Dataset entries
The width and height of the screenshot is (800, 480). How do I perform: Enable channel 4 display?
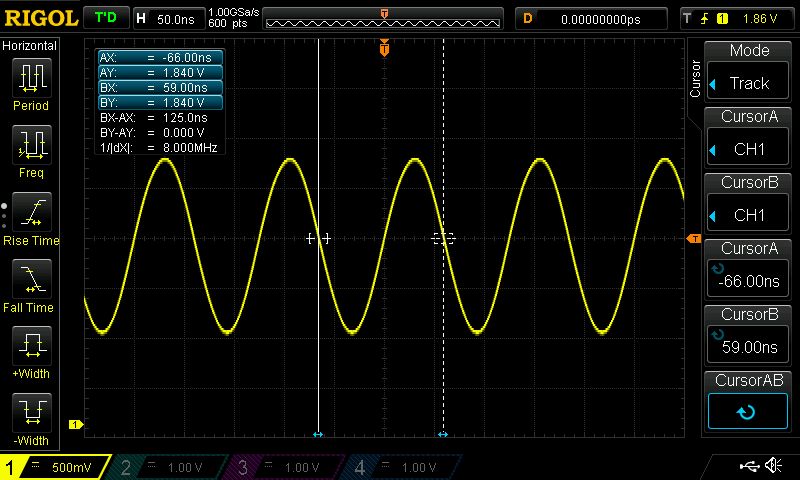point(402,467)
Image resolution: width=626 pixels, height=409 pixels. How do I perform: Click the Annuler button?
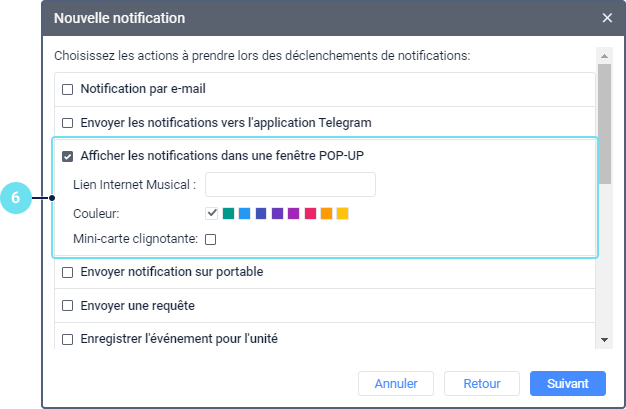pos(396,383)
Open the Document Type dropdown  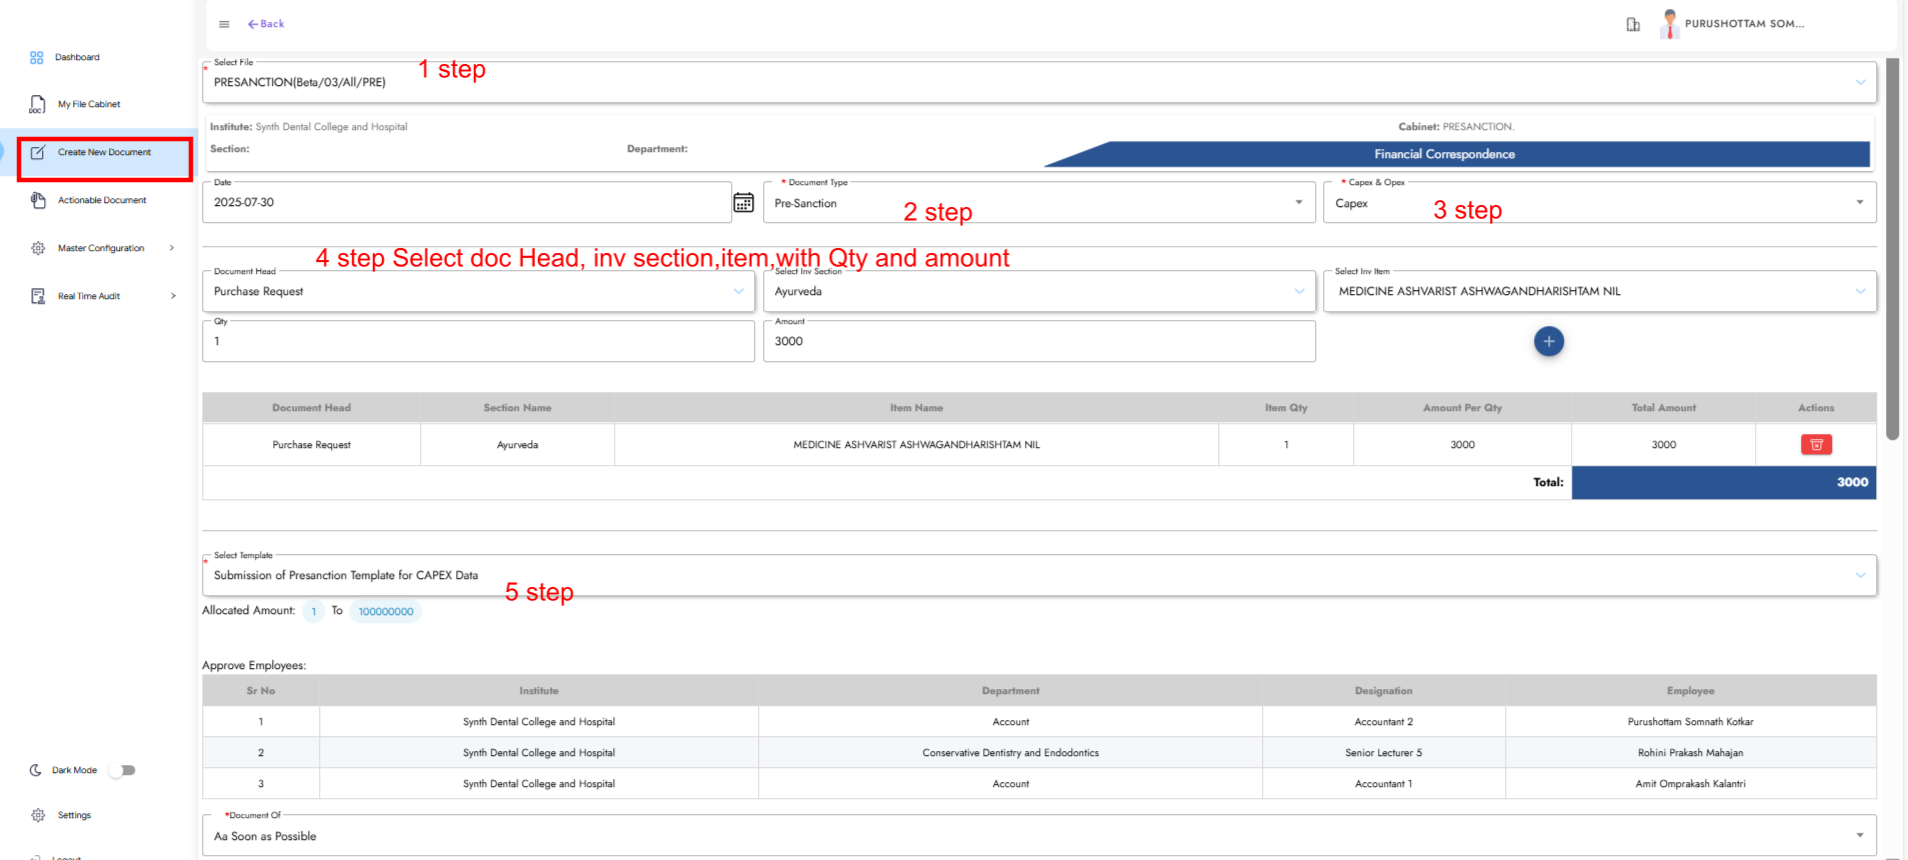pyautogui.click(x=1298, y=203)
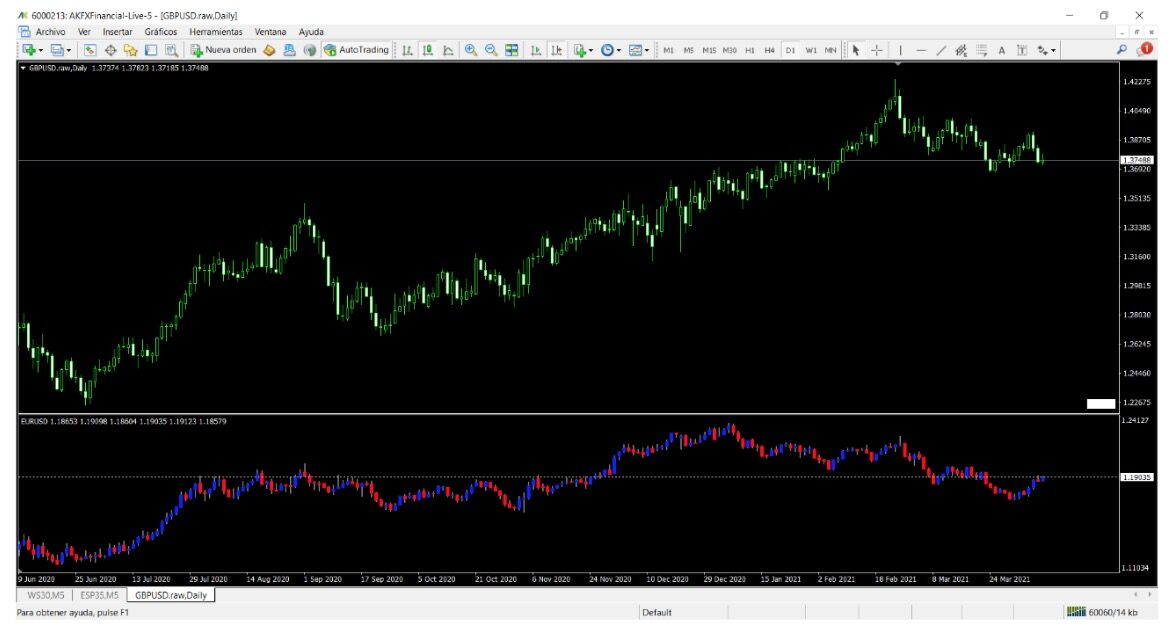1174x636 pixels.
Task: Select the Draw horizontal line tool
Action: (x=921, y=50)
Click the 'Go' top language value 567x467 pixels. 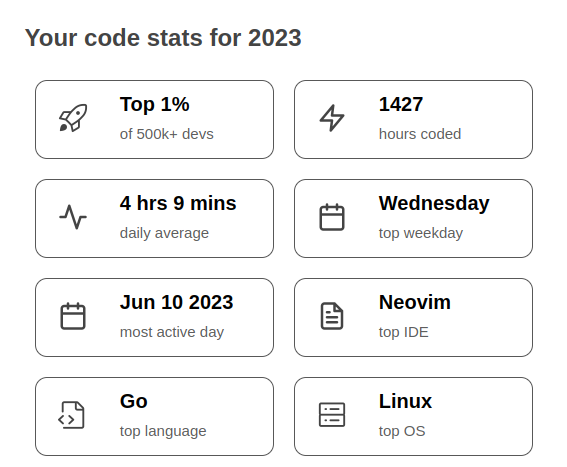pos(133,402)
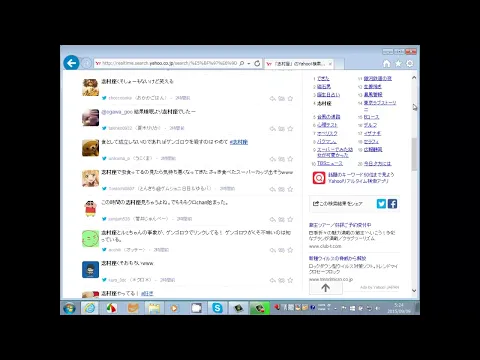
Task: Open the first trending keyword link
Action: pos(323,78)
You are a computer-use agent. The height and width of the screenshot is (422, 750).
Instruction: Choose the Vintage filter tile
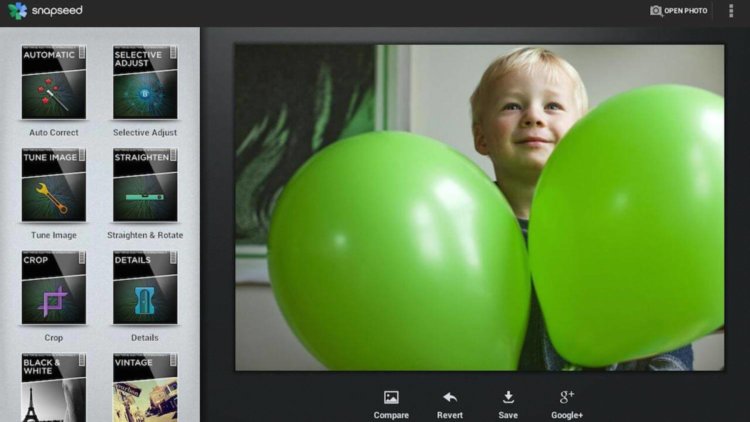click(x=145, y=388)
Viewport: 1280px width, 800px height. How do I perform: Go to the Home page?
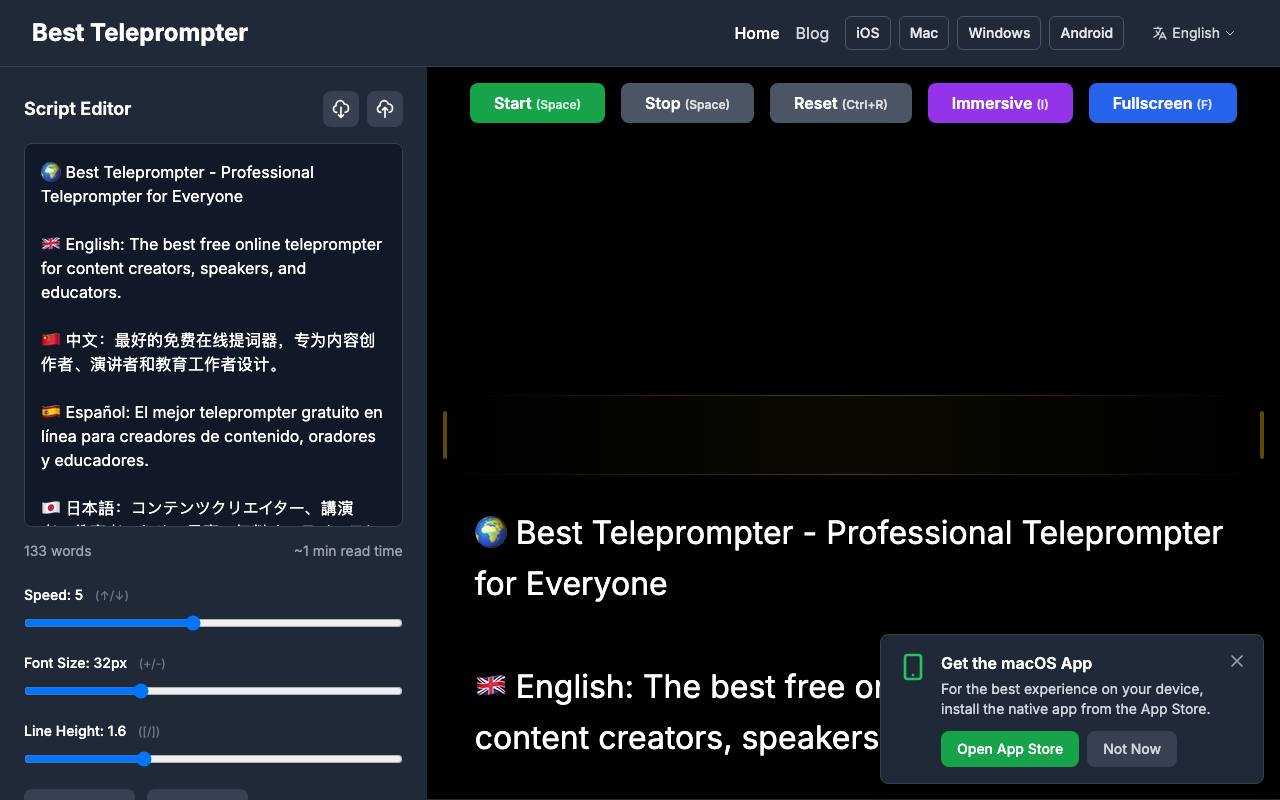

Exercise requirements |
Leave the pictures out. Extract exactly the lines running from the one with "Instruction: Choose the Vintage filter tile" through the last entry, both ends included.

Answer to the exercise |
Instruction: Choose the Vintage filter tile
click(x=145, y=388)
Viewport: 1280px width, 800px height. How do I perform: Go to the Home page?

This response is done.